A 12-year-old child from Bihar presents with 3 months of fever, massive splenomegaly, weight loss, and pancytopenia. Bone marrow biopsy shows macrophages laden with oval 2–4 µm intracellular amastigotes (Leishman-Donovan bodies) with a large nucleus and kinetoplast. rK39 rapid antigen test is positive. What is the treatment of choice under the current India National Programme?
- A Miltefosine oral 2.5 mg/kg/day × 28 days (still first-line in 2024)

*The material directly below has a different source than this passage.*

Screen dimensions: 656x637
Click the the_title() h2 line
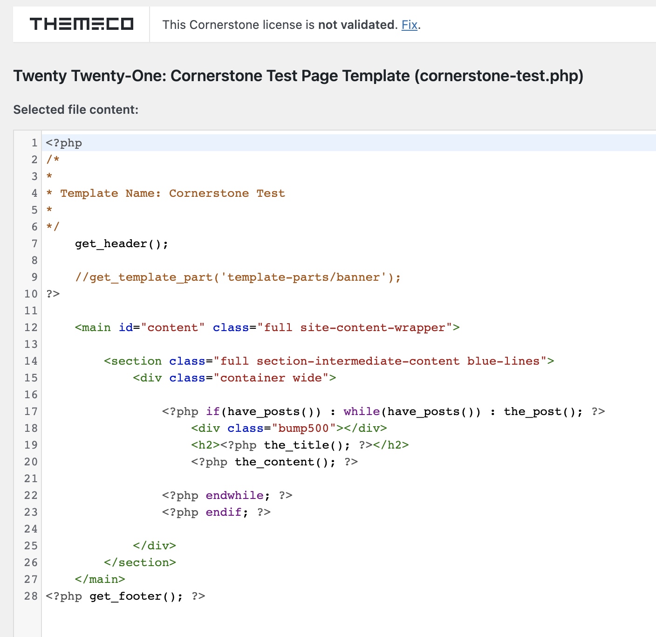(300, 445)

- B Single-dose liposomal amphotericin B 10 mg/kg IV as first-line treatment under NVBDCP ✓
- C Pentavalent antimony (sodium stibogluconate) 20 mg/kg/day × 30 days
- D Amphotericin B deoxycholate 0.75–1 mg/kg IV alternate days × 15 doses
Explanation
Under the revised NVBDCP (National Vector-Borne Disease Control Programme) India guidelines, the first-line treatment for visceral leishmaniasis (kala-azar) is a single dose of liposomal amphotericin B (AmBisome) 10 mg/kg IV, replacing miltefosine as first-line due to superior efficacy, shorter treatment, and fewer side effects. Miltefosine was the first-line oral drug (100 mg/day × 28 days for adults) but has been repositioned to second-line. Pentavalent antimonials (SSG) have been phased out in the Indian subcontinent due to widespread resistance.
Reference: Ananthanarayan & Paniker's Textbook of Microbiology, 11th ed.